La mobilité, un accélérateur de précarité ? Lors d’une conférence baptisée «Villes versus campagnes : le retour des gilets jaunes ?», la chercheuse en science politique au CNRS et coordinatrice de l’Agence nationale de la recherche sur les gilets jaunes, Magali Della Sudda, a rappelé comment des Français dépendants de leurs voitures pour le quotidien ont déferlé dans la rue pour dénoncer l’injustice de la taxe carbone dans un contexte d’inégalités territoriales. «Si les gilets jaunes ont été aussi actifs en Gironde c’est parce que le département est emblématique de cette gentrification qui exclut et repousse de plus en plus les habitants les moins aisés vers les périphéries. Pourquoi taxer le carburant des citoyens et pas celui des avions et des gros bateaux ?» Vincent Tiberj, sociologue et chercheur au centre Emile-Durkheim de Sciences-Po Bordeaux, a résumé l’enjeu en une phrase : «Ce n’est pas de moi, mais l’écologie sans lutte des classes, c’est du jardinage.» Alors, peut-on faire confiance aux citoyens pour planifier ? «Oui et c’est même indispensable car le public a une expertise du quotidien, a tranché la présidente de la Commission nationale du débat public, Chantal Jouanno. Reste à savoir comment aller chercher les gens les plus éloignés du décideur ?»

«Impossibilité d’être parfait»

Pour clôturer cette première journée, la venue d’Hugo Clément a attiré la foule. Le journaliste, révélé par l’émission Quotidien en 2016, très populaire sur les réseaux sociaux, est revenu longuement sur les raisons de son engagement en faveur de l’environnement et du bien-être animal. «Face à l’urgence climatique, tout le monde n’a pas la même responsabilité. Je pense d’abord au pouvoir politique, économique ou symbolique, celui des influenceurs notamment. Ils ont le devoir, avant tout le monde, d’intervenir», a-t-il déroulé en préambule. Il a fustigé le rôle de certaines multinationales, des chasseurs ou encore dénoncé des «programmes politiques trop rarement honorés», à l’origine, selon lui, d’une défiance et d’un ressentiment généralisé. Attentif au «sentiment d’éco-anxiété» qui paralyse parfois les plus jeunes, démoralisés face à l’ampleur de la tâche, il a insisté sur «l’impossibilité d’être parfait» et a invité les auditeurs qui souhaitent faire mieux à encourager les efforts du quotidien. «Pour faire bouger les choses rapidement, mieux vaut des millions de gens qui réduisent progressivement leur impact sur l’environnement, sans pour autant être exemplaires, que quelques milliers d’écolos irréprochables.»
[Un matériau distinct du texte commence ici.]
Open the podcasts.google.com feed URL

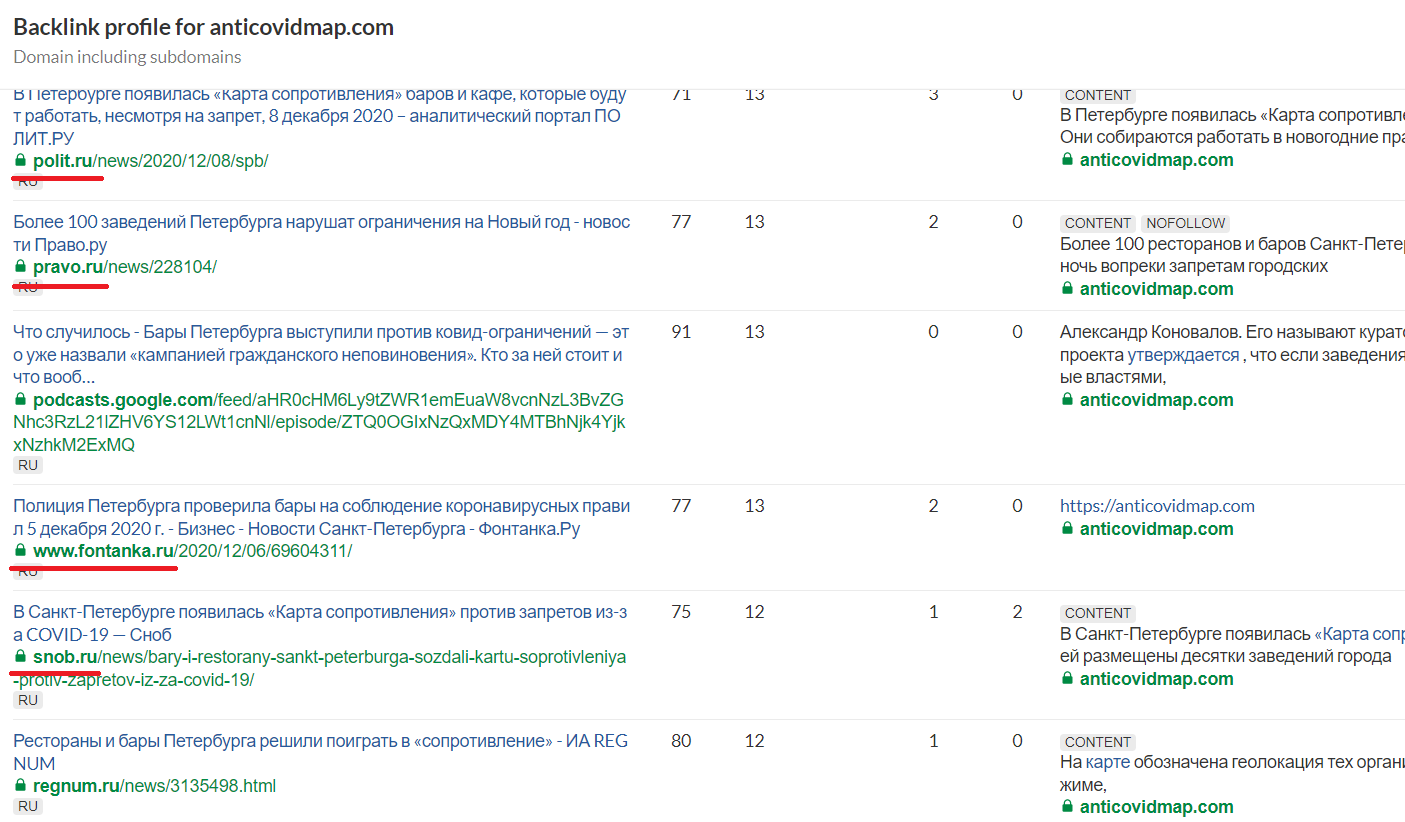click(320, 422)
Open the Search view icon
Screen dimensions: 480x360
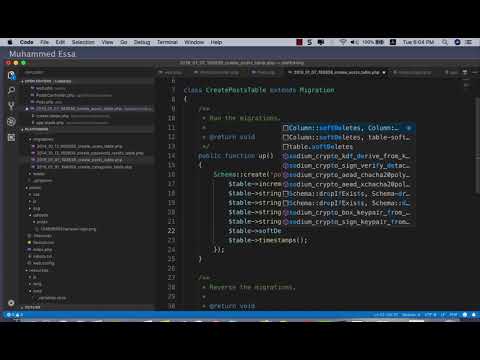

Le Climat Libé Tour se poursuit ce dimanche avec l’écrivain Erik Orsenna, le streamer politique sur Twitch Jean Massiet, l’hydrologue Emma Haziza, des militants de Youth for Climate ou Dernière Rénovation… Au programme notamment, une question sur les fleuves : sont-ils des citoyens comme les autres ? Et un débat sur le militantisme écologique : faut-il plus de radicalité pour sauver la Terre ?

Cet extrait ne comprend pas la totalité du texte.